Records to process
········
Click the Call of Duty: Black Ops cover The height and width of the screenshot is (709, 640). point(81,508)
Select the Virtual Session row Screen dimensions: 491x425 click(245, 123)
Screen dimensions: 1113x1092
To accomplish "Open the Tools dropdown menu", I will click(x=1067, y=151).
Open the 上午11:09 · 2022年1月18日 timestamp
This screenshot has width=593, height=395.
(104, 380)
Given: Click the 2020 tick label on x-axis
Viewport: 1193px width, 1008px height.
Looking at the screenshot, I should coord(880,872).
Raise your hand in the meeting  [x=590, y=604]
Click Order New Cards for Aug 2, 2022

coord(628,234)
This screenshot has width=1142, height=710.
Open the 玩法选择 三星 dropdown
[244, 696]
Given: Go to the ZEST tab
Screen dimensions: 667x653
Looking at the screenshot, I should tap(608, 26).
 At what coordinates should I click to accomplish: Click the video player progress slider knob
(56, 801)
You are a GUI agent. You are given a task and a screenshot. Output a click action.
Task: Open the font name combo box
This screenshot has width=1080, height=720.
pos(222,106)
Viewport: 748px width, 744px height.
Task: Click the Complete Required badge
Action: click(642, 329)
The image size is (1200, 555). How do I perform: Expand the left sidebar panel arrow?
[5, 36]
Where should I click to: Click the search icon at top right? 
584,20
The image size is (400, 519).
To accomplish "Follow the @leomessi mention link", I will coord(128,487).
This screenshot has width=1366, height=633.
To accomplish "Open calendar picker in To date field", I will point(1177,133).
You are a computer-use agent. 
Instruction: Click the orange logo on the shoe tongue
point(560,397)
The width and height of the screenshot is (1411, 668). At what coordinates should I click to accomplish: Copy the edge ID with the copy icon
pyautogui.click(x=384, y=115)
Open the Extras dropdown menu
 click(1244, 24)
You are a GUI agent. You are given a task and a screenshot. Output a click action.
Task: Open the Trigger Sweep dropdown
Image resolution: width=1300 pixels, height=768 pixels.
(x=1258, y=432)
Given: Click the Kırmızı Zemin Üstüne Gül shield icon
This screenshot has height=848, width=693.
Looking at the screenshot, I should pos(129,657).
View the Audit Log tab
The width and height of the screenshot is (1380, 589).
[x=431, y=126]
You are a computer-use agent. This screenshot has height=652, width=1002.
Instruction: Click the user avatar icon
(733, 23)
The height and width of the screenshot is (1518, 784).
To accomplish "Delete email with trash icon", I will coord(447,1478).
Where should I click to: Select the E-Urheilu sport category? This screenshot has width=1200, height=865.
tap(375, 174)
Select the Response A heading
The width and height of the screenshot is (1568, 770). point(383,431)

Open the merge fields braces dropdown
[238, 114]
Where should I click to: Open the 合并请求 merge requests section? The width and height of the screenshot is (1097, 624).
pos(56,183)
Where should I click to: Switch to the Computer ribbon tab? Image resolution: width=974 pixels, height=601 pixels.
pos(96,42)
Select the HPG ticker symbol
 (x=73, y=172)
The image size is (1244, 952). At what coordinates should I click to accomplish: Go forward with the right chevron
········
Exercise directions
Going down the listing above, begin printing at the line with "Given: Go to the ZEST tab" and finish with the line with "Task: Open the Trigger Sweep dropdown", exactly as they appear.

Task result
Given: Go to the ZEST tab
Screen dimensions: 667x653
Looking at the screenshot, I should tap(608, 26).
 At what coordinates should I click to accomplish: Click the video player progress slider knob
(56, 801)
You are a GUI agent. You are given a task and a screenshot. Output a click action.
Task: Open the font name combo box
This screenshot has width=1080, height=720.
pos(222,106)
Viewport: 748px width, 744px height.
Task: Click the Complete Required badge
Action: click(642, 329)
The image size is (1200, 555). How do I perform: Expand the left sidebar panel arrow?
[5, 36]
Where should I click to: Click the search icon at top right? 
584,20
The image size is (400, 519).
To accomplish "Follow the @leomessi mention link", I will coord(128,487).
This screenshot has width=1366, height=633.
To accomplish "Open calendar picker in To date field", I will point(1177,133).
You are a computer-use agent. 
Instruction: Click the orange logo on the shoe tongue
point(560,397)
The width and height of the screenshot is (1411, 668). At what coordinates should I click to accomplish: Copy the edge ID with the copy icon
pyautogui.click(x=384, y=115)
Open the Extras dropdown menu
 click(1244, 24)
You are a GUI agent. You are given a task and a screenshot. Output a click action.
Task: Open the Trigger Sweep dropdown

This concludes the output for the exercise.